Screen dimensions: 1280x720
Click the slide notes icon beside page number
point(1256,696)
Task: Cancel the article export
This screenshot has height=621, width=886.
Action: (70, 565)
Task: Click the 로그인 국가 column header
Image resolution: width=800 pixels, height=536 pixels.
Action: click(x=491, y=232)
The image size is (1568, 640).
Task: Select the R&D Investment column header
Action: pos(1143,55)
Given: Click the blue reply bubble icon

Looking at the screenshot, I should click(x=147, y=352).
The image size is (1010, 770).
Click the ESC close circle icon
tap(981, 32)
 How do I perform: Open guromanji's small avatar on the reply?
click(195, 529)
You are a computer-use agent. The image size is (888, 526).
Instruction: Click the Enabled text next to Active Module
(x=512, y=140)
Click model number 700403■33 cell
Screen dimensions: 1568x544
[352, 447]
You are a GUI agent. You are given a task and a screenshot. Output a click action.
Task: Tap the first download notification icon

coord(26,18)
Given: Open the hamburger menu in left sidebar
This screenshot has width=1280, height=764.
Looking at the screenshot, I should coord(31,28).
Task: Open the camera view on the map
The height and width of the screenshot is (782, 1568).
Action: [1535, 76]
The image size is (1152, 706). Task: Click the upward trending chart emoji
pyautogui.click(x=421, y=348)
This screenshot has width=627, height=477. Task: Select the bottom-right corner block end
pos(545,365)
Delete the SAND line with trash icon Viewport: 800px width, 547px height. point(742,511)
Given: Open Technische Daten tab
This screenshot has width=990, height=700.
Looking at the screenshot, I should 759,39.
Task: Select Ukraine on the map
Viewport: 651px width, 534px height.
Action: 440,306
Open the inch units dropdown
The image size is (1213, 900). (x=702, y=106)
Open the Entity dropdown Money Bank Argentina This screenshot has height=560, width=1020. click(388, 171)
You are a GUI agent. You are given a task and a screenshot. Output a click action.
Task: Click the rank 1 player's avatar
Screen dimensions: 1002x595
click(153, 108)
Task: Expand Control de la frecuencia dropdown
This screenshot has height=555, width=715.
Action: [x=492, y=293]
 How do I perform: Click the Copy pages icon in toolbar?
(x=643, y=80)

**The problem**
Could you print the lines of the records above from the one containing "This screenshot has height=555, width=715." through the last, exactly and with no additions?

**Exercise answer**
This screenshot has height=555, width=715.
Action: [x=492, y=293]
 How do I perform: Click the Copy pages icon in toolbar?
(x=643, y=80)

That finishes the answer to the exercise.